- **PROMPT**:
Write the next part of the editorial on North Carolina's state budget, picking up after its final sentence.

━━━ EXCERPTED PASSAGE

OUR VIEW
History lesson such as it was, the gaps in it really were worth mentioning.
But state Sen. Phil Berger’s recollection for the Robeson County native who has spent more than half of his life working for the people of this state on Jones Street in Raleigh did have merit. And we agree with him in principle when it comes to the state budget we’re getting closer to seeing make its way to Gov. Roy Cooper.
State Sen. Dan Blue, a member of the House of Representatives from 1981-2003, 2006-09, and the Senate since 2009, says strong growth this century traces to when Democrats controlled the budget process. That would be the first decade, before Republicans gained control of both chambers for the first time in 140 years.
Since then, Berger explained, conservative fiscal policy has positioned North Carolina as a leader in many areas. Businesses and their people have come to the state, enough so that an additional seat in Congress is on the way. We’ve had the sixth-largest increase since the last census, rank 15th among the fastest-growing states, and are ninth-largest overall.

━━━━━━
━━━ DATA

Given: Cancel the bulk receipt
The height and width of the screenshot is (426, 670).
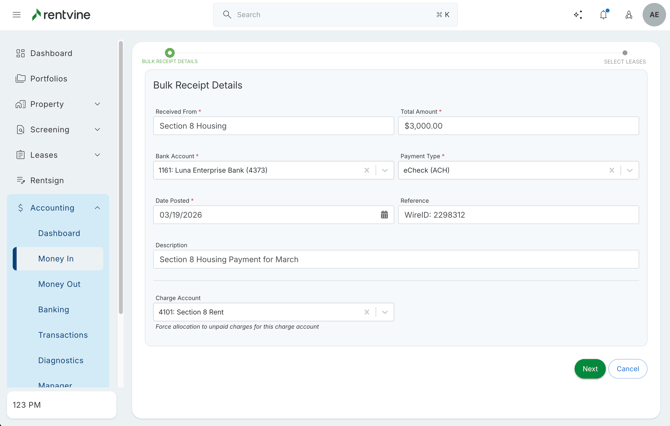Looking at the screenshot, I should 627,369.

━━━━━━
━━━ DATA

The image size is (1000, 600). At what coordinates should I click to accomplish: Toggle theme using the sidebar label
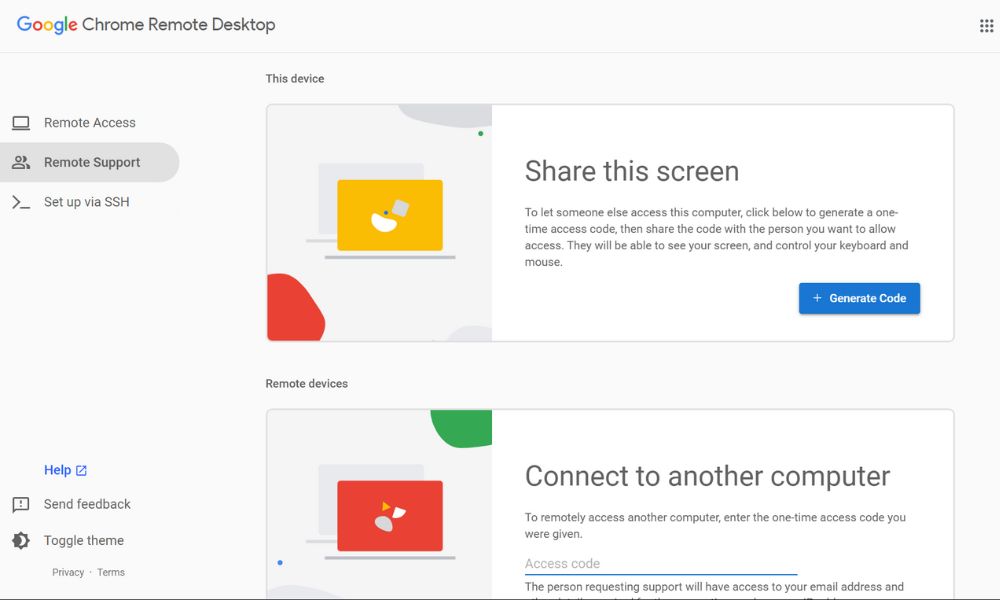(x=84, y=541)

━━━━━━

- **WRITTEN REPLY**:
“It was uneven growth,” Berger said of the 2000s, the 10 years prior to the GOP seizing control it has yet to relinquish. “We have to remember where we were at the end of the decade. The state was $2.5 billion in the hole because of exactly your philosophy that we see here — just write the check — and we know how that turned out. Teacher pay was frozen. People got laid off. We’ve seen this philosophy before, and it just doesn’t work.”
Worth mentioning is the worst recession since the Great Depression three-quarters of a century earlier. It was global between late 2007 and middle 2009. And in the U.S., it was tied directly to the housing market; banking, the borrowing and spending by individuals or investing by corporations; and in trying to recover, the bailouts and stimulus packages.
“Too big to fail,” in the eyes of many, was a failure itself.
Now we’ve had 10 years of Republican policy on the budget. We’ve seen the chambers working with governors of both major political parties, including the power-hungry Cooper who simply vetoed the budget in 2019 to leave the state using the same spending measures that were already in place.
What were called mini budgets, to get some things done, passed after that and the state continued to operate. Right on up into COVID-19.
Now there’s over-collected tax money available, along with federal coronavirus relief dollars. And the arguments, as always, persist for what will be one-time expenditures or recurring spending.
Senators have moved a budget that will help Bladen County. The personal income tax rate is lowered; the per-child tax deduction is increased by $500; and the zero tax bracket, or standard deduction, is $25,500 for married couples. Middle- and low-income households stand to gain improvement.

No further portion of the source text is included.